Ce barrage, long de plus de deux kilomètres et haut de 185 mètres, détient une capacité impressionnante de près de 40 000 milliards de litres d’eau. Selon la NASA, cette masse colossale d’eau déplace suffisamment de matière pour provoquer un allongement très léger de la durée des journées terrestres, de l’ordre de quelques microsecondes.

L’origine de cette analyse remonte à 2005, lorsque la NASA étudiait les conséquences du séisme et du tsunami de 2004. Les chercheurs ont alors observé que la répartition des masses sur la planète, qu’elle soit due à des catastrophes naturelles ou à l’intervention humaine, peut influencer la vitesse de rotation de la Terre.

Le séisme de 2004 dans l’océan Indien, par exemple, avait raccourci la journée de 2,68 microsecondes. “C’est imperceptible pour nous, mais à l’échelle de la planète, la force de la nature est incroyable.” Pourtant, l’être humain n’est pas en reste : le remplissage du barrage des Trois-Gorges engendre de son côté une augmentation des journées de 0,06 microseconde, selon la NASA.

Un tel changement reste invisible pour la plupart des individus, mais il n’est pas sans conséquence pour les instruments de mesure ultra-précis, comme les horloges atomiques.
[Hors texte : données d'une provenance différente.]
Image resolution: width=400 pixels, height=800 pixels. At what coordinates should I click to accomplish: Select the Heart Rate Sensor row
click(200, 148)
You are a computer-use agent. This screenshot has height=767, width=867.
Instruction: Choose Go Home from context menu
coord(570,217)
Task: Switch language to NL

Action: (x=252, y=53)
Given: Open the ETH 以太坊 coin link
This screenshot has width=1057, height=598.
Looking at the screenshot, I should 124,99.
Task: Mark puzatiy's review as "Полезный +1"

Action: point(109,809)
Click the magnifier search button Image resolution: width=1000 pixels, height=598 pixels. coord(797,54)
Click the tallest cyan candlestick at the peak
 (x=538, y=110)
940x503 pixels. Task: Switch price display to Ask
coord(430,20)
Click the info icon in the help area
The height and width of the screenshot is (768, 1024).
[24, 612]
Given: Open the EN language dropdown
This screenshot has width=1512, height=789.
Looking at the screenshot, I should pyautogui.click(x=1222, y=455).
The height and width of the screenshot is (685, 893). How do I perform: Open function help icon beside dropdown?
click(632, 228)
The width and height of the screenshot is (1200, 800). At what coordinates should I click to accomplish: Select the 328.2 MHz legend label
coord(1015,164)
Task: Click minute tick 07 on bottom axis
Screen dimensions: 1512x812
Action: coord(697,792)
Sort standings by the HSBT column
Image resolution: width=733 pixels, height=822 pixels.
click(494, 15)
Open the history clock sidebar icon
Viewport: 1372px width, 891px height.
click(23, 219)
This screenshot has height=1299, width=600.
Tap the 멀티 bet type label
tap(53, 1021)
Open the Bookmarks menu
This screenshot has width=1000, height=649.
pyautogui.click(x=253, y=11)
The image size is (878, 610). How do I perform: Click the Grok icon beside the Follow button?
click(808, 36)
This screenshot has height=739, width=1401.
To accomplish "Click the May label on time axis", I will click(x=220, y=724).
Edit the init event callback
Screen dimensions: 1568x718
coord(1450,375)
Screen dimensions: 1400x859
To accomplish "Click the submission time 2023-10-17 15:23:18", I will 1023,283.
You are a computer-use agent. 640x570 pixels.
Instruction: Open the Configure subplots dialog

Ce qui inquiète certains experts, c’est que ces modifications sont d’origine anthropique, témoignant de l’impact croissant des activités humaines à l’échelle planétaire.

Les inquiétudes ne s’arrêtent pas là. La Chine envisage un chantier encore plus ambitieux : la construction du barrage de Motuo. Ce projet, dont la puissance dépasserait de près de trois fois celle du barrage des Trois-Gorges, représenterait un investissement colossal, estimé à environ 165 milliards de dollars par l’agence chinoise Xinhua.

Les répercussions potentielles d’un tel ouvrage ne concernent pas que la rotation de la Terre. Plusieurs voix s’élèvent pour alerter sur les risques écologiques et éthiques, d’autant que le site prévu se situe au Tibet. La construction pourrait bouleverser la vie des populations locales et modifier l’approvisionnement en eau de pays voisins, notamment l’Inde.